-- Opening Marker --

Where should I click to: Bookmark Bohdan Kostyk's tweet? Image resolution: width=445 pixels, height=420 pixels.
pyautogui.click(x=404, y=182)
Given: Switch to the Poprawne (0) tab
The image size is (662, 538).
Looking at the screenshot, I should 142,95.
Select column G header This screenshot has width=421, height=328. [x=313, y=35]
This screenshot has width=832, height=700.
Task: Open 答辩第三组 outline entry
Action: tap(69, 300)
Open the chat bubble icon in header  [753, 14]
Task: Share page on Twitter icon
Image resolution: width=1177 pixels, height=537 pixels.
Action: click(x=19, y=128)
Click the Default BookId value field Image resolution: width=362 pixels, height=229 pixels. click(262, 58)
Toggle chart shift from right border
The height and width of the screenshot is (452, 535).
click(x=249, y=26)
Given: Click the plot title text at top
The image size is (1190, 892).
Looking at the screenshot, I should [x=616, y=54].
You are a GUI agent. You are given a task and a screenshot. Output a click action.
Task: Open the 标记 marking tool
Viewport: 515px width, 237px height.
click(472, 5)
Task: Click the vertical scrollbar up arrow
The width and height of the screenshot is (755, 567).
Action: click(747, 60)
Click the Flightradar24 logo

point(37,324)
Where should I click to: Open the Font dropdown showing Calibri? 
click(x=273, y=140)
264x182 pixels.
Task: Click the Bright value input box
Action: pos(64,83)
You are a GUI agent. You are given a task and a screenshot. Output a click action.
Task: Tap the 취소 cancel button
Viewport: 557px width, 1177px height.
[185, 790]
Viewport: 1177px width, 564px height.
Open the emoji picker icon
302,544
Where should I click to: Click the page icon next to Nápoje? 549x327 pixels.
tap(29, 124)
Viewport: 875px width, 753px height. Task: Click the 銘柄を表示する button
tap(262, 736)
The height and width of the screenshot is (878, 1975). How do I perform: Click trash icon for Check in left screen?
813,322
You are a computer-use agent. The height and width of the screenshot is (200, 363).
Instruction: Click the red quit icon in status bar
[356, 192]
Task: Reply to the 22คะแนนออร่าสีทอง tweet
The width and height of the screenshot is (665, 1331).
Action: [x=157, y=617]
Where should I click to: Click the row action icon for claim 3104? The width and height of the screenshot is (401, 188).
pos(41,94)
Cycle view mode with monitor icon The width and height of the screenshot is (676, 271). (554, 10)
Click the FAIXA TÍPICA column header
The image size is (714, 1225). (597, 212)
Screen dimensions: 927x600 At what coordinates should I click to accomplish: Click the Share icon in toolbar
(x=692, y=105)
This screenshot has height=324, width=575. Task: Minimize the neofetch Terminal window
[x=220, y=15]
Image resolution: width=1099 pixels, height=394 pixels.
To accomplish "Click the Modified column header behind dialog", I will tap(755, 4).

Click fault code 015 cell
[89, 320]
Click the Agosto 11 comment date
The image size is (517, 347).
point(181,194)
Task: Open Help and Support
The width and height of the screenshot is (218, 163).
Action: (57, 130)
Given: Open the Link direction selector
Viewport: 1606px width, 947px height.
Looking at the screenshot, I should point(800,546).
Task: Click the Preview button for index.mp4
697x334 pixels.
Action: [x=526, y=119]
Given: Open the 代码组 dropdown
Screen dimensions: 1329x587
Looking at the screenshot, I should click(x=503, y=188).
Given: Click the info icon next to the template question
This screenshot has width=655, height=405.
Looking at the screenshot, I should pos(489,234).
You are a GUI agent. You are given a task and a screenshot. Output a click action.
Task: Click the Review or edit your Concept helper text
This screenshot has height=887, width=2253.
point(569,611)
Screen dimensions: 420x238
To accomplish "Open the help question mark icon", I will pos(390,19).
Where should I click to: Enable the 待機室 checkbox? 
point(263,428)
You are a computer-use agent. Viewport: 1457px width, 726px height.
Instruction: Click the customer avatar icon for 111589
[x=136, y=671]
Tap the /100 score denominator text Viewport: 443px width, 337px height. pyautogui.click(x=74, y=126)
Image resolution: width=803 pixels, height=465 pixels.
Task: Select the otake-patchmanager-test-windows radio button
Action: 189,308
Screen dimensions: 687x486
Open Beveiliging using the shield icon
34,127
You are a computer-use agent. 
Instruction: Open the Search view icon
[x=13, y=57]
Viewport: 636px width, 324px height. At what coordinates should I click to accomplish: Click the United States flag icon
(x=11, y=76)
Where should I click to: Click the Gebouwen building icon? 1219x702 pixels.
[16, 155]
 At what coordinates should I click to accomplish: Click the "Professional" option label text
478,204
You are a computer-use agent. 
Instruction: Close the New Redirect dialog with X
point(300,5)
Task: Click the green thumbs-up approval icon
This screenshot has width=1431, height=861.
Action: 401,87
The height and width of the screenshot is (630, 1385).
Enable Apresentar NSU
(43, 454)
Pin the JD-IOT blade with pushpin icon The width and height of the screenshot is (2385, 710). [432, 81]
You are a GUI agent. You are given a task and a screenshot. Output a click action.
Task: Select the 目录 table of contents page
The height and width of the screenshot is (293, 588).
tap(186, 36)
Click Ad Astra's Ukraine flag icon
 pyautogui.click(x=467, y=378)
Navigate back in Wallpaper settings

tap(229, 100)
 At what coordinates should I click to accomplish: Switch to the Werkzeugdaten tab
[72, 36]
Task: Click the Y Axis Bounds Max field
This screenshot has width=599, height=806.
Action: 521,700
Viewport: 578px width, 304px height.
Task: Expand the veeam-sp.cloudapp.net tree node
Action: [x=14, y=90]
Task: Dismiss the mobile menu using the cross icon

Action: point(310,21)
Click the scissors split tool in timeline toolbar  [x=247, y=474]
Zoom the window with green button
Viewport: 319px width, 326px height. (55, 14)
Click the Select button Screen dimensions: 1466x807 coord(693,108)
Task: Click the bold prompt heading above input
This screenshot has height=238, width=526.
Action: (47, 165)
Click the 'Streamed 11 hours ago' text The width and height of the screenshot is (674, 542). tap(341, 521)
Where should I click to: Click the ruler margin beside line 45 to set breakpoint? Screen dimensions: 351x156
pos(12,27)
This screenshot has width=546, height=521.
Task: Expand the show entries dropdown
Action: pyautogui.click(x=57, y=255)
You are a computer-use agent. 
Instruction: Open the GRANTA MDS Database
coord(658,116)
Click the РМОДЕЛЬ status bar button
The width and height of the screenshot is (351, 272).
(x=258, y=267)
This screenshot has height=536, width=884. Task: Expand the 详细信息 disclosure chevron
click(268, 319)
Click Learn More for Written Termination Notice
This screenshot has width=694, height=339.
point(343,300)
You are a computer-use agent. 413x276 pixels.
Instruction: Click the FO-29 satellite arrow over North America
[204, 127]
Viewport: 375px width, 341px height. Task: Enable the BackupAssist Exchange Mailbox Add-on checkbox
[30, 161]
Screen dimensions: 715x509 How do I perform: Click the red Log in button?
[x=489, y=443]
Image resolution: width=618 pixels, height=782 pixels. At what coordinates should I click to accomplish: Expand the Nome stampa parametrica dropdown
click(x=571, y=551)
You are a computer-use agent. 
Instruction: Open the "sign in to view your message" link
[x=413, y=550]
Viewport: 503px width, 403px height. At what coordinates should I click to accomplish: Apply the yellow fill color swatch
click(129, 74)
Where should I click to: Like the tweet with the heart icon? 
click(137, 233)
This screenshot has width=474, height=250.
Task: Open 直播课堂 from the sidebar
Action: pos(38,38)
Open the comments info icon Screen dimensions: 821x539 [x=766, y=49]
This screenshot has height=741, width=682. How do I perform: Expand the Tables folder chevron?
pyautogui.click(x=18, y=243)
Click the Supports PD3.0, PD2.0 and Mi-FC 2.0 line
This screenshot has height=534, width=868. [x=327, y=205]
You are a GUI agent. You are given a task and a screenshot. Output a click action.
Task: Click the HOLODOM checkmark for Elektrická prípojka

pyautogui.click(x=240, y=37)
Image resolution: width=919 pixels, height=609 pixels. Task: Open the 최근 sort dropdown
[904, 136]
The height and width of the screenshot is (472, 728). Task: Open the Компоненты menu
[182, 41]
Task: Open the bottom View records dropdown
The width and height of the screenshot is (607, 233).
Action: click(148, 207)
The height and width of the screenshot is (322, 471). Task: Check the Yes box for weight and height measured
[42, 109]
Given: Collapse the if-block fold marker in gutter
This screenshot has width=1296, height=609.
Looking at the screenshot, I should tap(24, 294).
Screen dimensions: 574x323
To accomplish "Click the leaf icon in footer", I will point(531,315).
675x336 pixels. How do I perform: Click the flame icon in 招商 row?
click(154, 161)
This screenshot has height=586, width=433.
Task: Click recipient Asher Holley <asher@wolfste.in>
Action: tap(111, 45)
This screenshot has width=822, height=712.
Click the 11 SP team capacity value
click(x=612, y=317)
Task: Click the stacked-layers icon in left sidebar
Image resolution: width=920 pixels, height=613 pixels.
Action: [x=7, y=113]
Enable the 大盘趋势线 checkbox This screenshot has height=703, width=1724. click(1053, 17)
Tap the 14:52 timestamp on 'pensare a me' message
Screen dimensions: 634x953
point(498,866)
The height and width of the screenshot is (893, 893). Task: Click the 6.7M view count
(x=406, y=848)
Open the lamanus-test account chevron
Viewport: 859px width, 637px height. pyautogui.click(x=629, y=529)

-- Closing Marker --

### What the exercise asks:
Return, line for line and unchanged, the data from its first line through the line containing "Task: Share page on Twitter icon".

### Reply:
Where should I click to: Bookmark Bohdan Kostyk's tweet? Image resolution: width=445 pixels, height=420 pixels.
pyautogui.click(x=404, y=182)
Given: Switch to the Poprawne (0) tab
The image size is (662, 538).
Looking at the screenshot, I should 142,95.
Select column G header This screenshot has width=421, height=328. [x=313, y=35]
This screenshot has width=832, height=700.
Task: Open 答辩第三组 outline entry
Action: tap(69, 300)
Open the chat bubble icon in header  [753, 14]
Task: Share page on Twitter icon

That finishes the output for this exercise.